Their bid was 303,100,000 TL. The result was shocking. After 40 rounds of fierce bidding, the prices had climbed to such high levels that even the government was caught by surprise.
A couple of weeks later the winning company made it to the headlines. Everyone was wondering who these obscure millionaires were. The fact that their company had only 50,000 TL of registered capital rendered the situation even more mysterious.
I was surprised, not by the result of the auction, but by the reaction of the newspapers. These guys were no millionaires. The government had lowered the entry barrier to such ridiculous levels that anybody who was willing to risk 50,000 TL (i.e. the collateral amount) could join the auction and bid for the small-but-realizable prospect of making millions of dollars. The goal was to attract more participants and to stimulate greater momentum and competition.
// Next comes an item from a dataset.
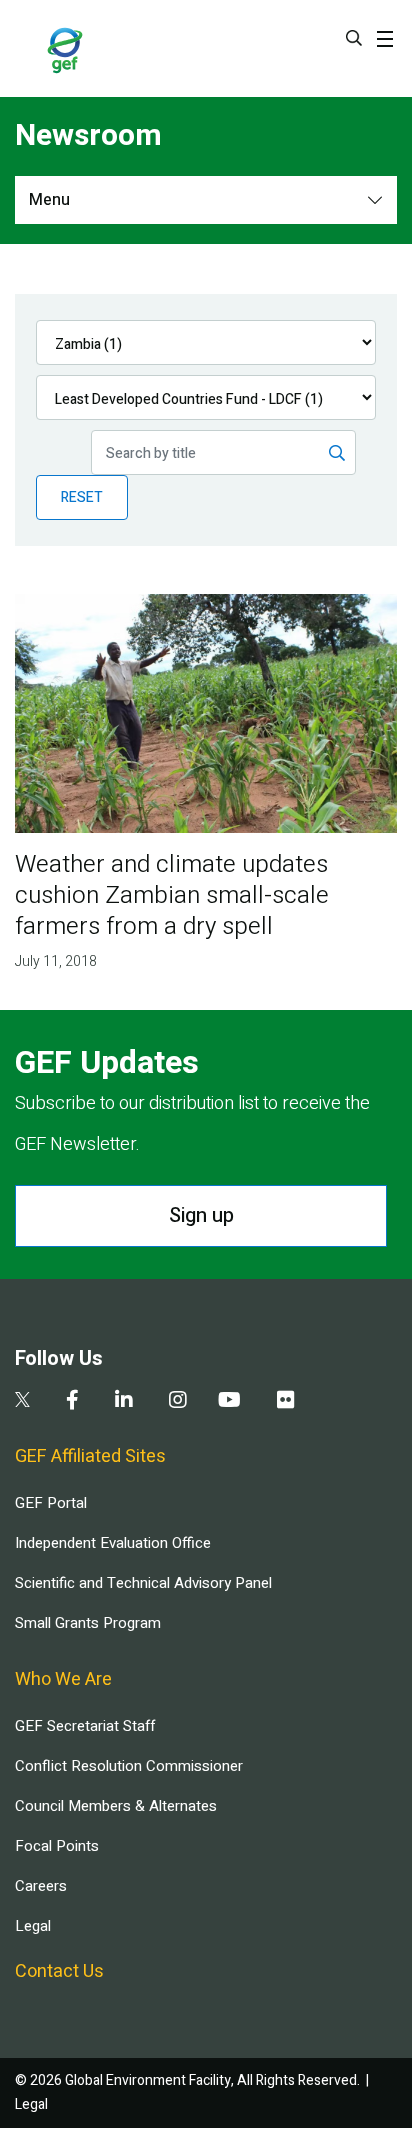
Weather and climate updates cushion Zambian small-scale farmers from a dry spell (172, 895)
Secretly the government hoped that the amateur investors would push up the prices and that the asset would nevertheless end up in the hands of a professional investor who will be able to close the deal by paying the promised amount.
However, in an almost paradoxical fashion, the design of the auction discouraged the serious investors who anticipated right from the beginning that the presence of obscure investors would lead to an irrational bidding war.
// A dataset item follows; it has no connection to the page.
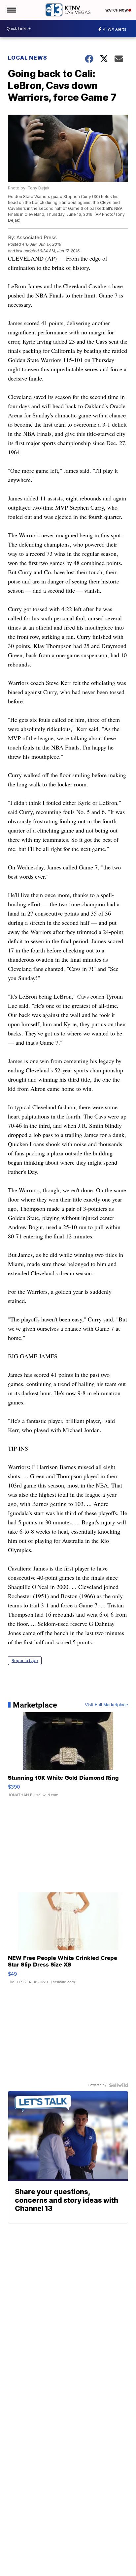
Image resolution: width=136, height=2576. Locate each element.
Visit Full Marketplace (106, 1705)
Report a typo (25, 1660)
Claim: The behaviour of the winning company was aggressive but not irrational.
A privatization auction does not immediately result in a completed sale. There is a deadline for paying the promised amount. (The deadline is usually a year away from the auction date.) If the winner changes his mind, then he is forced to hand the entire collateral to the government. In other words, the auctioned object is not the asset itself. It is the strike price of the American call option to buy the asset before the deadline. This price is Y minus W where W is the value of the collateral and Y is the bid. (The collateral counts towards the purchasing price.) Since W is fixed from the beginning, the participants are essentially bidding for the strike price of the option. (Note that they are not bidding for the price of the option!)
Now let's look at how the bidding behaviour changes as the required collateral amount decreases.
Since the price of an American call option is close to that of an European one with exactly the same qualities, we can safely employ the classical Black-Scholes formula during the rest of our analysis. This is not an uncontroversial move. There may be monetary gains from an early payment to the government. (e.g. In numerous privatizations, early payment has been encouraged by a provision of discounts.) Nevertheless, the assumption that the early exercise of our American call option is non-optimal is harmless. The conclusion of our argument will be analytically independent from it.
If the value of the asset is greater than Y-W at the deadline date, then the option will be exercised. If it is not, then the option will expire and W will go wasted.